What led you to active participation in the world of music?

MS: I first started playing the piano as a boy. In 1997 I began to play in a band called Funtasy Milk, a relatively well-known band in Prague and the Czech Republic. We focused heavily on electronic music, but we didn’t have the equipment, as it was impossible to get good computers at that time. We did instrumental music which sounded like electronic, the drummer played jungle rhythms, a lot of reggae dub. Around 2002, the band split into several other projects, and one of them was Data Live, which I set up together with the leader of Funtasy Milk, Stanislav Abrahám, who is also involved in SHAPE. We started to buy equipment, synths, effects, and learn about computer music.

How did your project ACUO come to life? Were you always interested in urban sonics?

MS: I’ve always been a listener. I have an ability to hear very high frequencies, which sometimes can get annoying. Once I went to see an ear doctor and I broke a record with being able to hear very high frequencies. I love bass, because it sounds very clear to me. I’ve always listened to music and sounds of nature. I did a lot of landscape work in my photography work as well, it was like a meditation. I was very surprised once when I was driving with my sister in the car, and she was listening to some crappy radio stations. I was listening to the songs, and mentioned that the bassline of the song was nice. And she asked me what a bassline was. I realised that some people listen to music as a whole, which for me is impossible. I envy them this ability to hear a song as one unified thing. I’m always dissecting different sounds and hearing them separately, liking some, but disliking other parts. I thought about it a lot. You stand in a square in the city centre and have millions of sounds around you but you can only focus on one of them. There is a bird. There is this tick-tack rhythmical sound of the street crossing, birds, the police siren passing by. Everyone is yelling and shouting. It’s almost like music.

I developed this idea to enclose the sound into a single space which would be situated in the middle of a city, people could come in and focus on what is around them because they are starting to be deaf to the sounds that surround them. One day, a blind woman who visited the installation was very thankful saying that this is how they listen to sounds. ACUO has six microphones so it was all the way in the sphere, and inside there are six speakers. You can walk around, but actually still be on the square and listen to sounds. We also listened to the sounds without the effects and were satisfied. Though the basic idea was to turn it into some kind of space music by putting a lot of different effects on the sounds – from resonators through delays and reverbs – to make it rhythmical and sonically interesting.

Could you describe the set-up and the specifics of the project?

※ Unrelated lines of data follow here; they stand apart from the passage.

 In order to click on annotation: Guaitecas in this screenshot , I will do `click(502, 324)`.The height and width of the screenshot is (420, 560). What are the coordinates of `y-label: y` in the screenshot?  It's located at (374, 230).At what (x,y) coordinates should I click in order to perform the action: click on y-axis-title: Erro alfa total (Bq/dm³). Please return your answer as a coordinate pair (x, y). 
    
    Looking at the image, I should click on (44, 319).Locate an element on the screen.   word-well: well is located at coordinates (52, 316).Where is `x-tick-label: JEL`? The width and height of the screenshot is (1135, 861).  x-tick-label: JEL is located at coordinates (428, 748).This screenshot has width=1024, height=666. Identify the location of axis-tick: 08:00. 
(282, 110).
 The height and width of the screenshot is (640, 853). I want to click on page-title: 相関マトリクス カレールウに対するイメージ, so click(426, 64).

MS: ACUO is an installation on a square, which looks a bit like a spacecraft that has landed and came to observe the sound and the view of the place. It also has sophisticated legs, and a silver house, which is built in the shape of a star with three peaks. It has six microphones on the roof, and a seventh, very large microphone, a sort of a periscope. People can come inside into a soundless chamber and listen to the city in a very nice way as if they were in space. On the walls, there are LED diodes, which display the surroundings in a pixelated way. If someone passes ACUO, it looks as if a shadow passed. ACUO has three cameras outside as well, plus an FM transmitter, an antenna.

In Prague it had its own FM frequency, so people could listen to it on their radios in stereo. We developed the idea with ACUO Silent Concerts. We invited three very good Czech singers, Dan Bárta, Lenka Dusilová and OndĹ™ej HavlĂ­k, a very good beatboxer and singer. They made music right there on the square using sequencers and loop samplers. People who came and brought their radios could listen to the music, otherwise they could only here tones or just a part of the rhythm. It was very interesting to see Japanese tourists passing by and not knowing what’s going on, Czech people giving them their headphones and seeing their surprised reactions. We started the concert at 10pm, the “silent hour” in the Czech Republic, when everything goes quiet by law.

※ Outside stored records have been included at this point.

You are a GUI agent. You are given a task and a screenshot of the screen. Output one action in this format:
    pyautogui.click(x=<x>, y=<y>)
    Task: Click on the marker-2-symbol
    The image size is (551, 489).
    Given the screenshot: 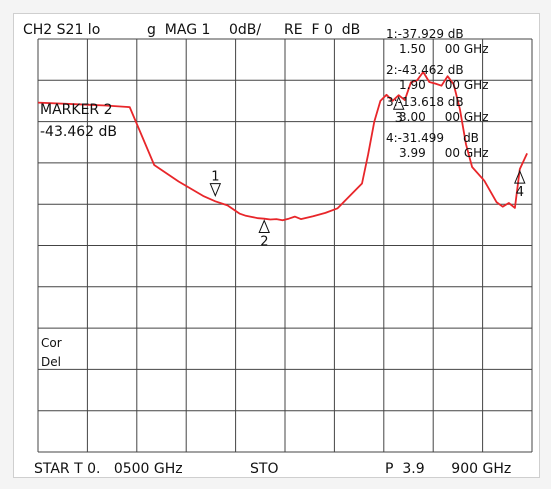 What is the action you would take?
    pyautogui.click(x=264, y=226)
    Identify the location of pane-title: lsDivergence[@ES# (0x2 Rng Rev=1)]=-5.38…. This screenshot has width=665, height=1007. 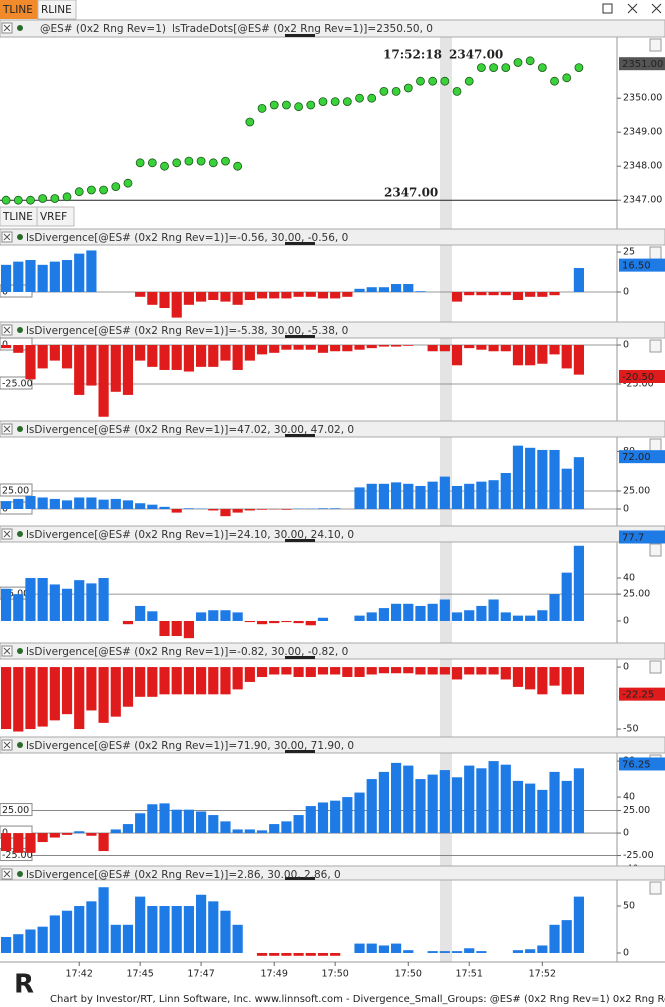
(187, 331).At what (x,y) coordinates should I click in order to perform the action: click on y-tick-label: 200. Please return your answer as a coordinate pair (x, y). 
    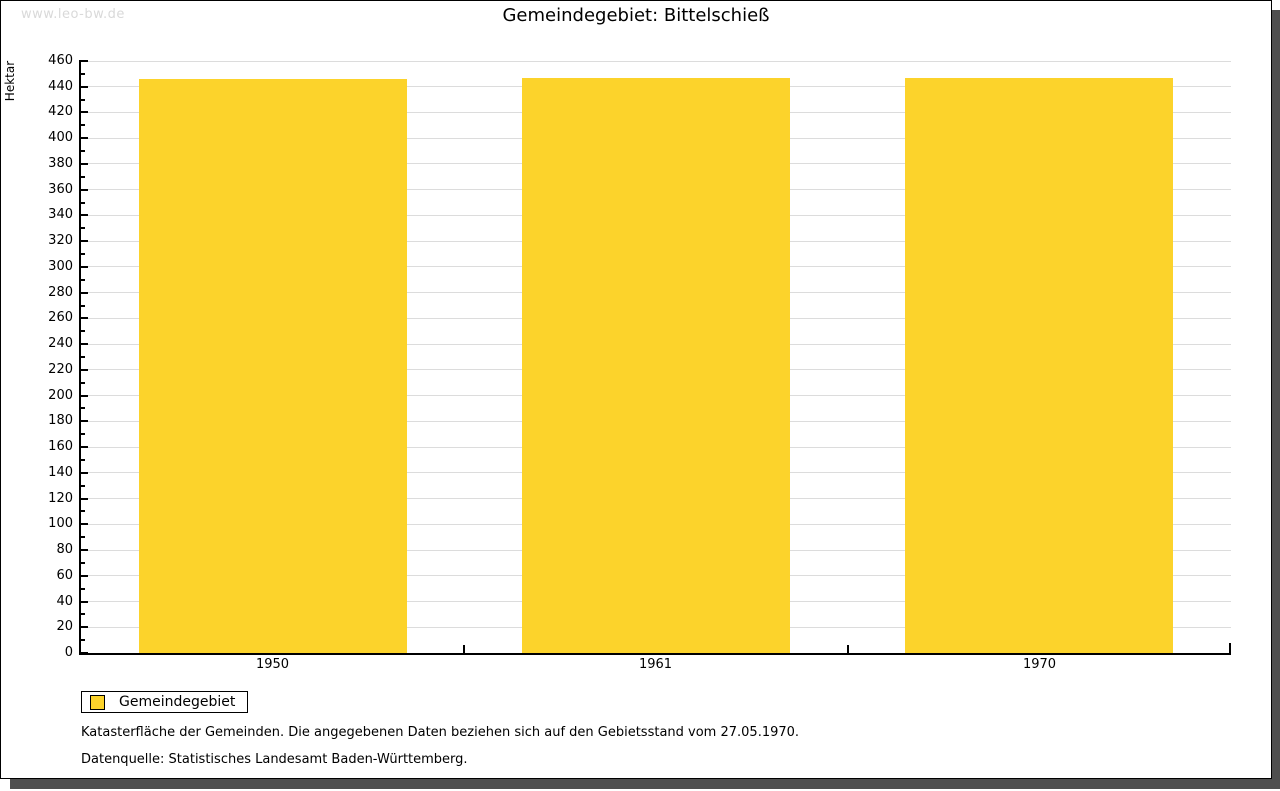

ACUO also has more versions. Can you talk about each?

MS: During summer 2012 we travelled around the Czech Republic recording all the interesting places. For instance, we found a company that makes huge iron equipment for trains, then we went to the countryside and recorded the sound of birds flying from their winter homes to the lakes of South Bohemia. We gathered 12 recordings of cities and landscapes and then found producers and bands to remix it. This was later released under the name ACUO Urban Symphony. It was very successful. The CD started with the real sound of a place – 8 to 10 seconds long – and right after that followed the remix. We were thinking to take this project abroad, find a country and local producers and musicians who could do the remixes. We also have other ideas, like connecting sounds to google maps, or develop an application where people could get together via the sound or record the sound and make a website.

Does Prague have a specific sonic genius loci?

MS: Prague, as any other city, has an idiosyncratic sound. There is a lot of traffic, you can hear cars driving over the stones, because in Prague there are these little streets made out of stone from a very long past. That’s a special sound, because other cities are trying to make the traffic as quiet as possible, in Prague, this is not the case. The traffic lights have these very fast clicks indicating when people have to cross the street, the low tempo clicks are for stopping and standing, the fast tempo is for crossing. Prague is a city of hundred spires, each of them has a bell, the sound of the bells is omnipresent. Also, similarly to other cities in Europe, on the first Wednesday of the month, we have a siren test, which is also very interesting. I always go out and listen to it. I love the part of the river, where you can hear the birds, the river, the space. The last four or five years, people have started to rediscover the river again.

And what about Prague’s music scene?

MS: I think it’s great. There are lot of projects either in art or photography, that are unknown. Prague is really still just a “start-up” in terms of art and music. It is getting better and better each year. I think there are a lot of very good projects in Prague, like Lenka Dusilová. There are also lot of very good electronic projects. I think Czech people in general are good musicians. They have music in their blood, but are shy about it. When they get drunk, they start to sing and they are good at it. They have a rhythm and there’s more inside of them than they think.

Is ACUO and on-going project? Are you still recording sounds?

MS: The first idea was to build the installation, the ACUO “spacecraft”, start in Prague and then go to the other main cities in the Czech Republic and maybe abroad. In the end we found out that we made a mistake with its shape, which is very nice, very artistic in an architectural way, but very hard to transport. We had a sponsor and they decided not to fund the transport of ACUO anymore. This year, ACUO will be present in Pilsen, the European Capital of Culture.

What about your future, are you going to do more visual or musical projects?

MS: To be honest, I don’t think a lot about future. I focus on the present. I have ideas for photography and visual arts, installations. I’d also love to continue with ACUO. Everything depends on the funding, and this is the part that’s the hardest in the Czech Republic. It is very low.

What about in your visual work, do you also perceive your work in a structuralist way?

MS: I always hear the sound of the place where I’m shooting and can remember it. I usually spend about two hours in the place where I take a picture. Sometimes I revisit the place because I’m not satisfied with the results. I’m also thinking a lot about the visualisation of the sounds and the surroundings. A well known Czech artist Arne Hošek “painted” music. He listened to music and made a painting about it. I’m very interested in this.


MS: Yes. I’m working with video, also within the commercial realm. One ad I did was based on a rhythm, but there was no music, only sounds of nature, horses and animals. Everything was based on editing to make it into a musical, rhythmical piece. I have some ideas to make videos based on editing which in the end create a rhythmical base for the sounds.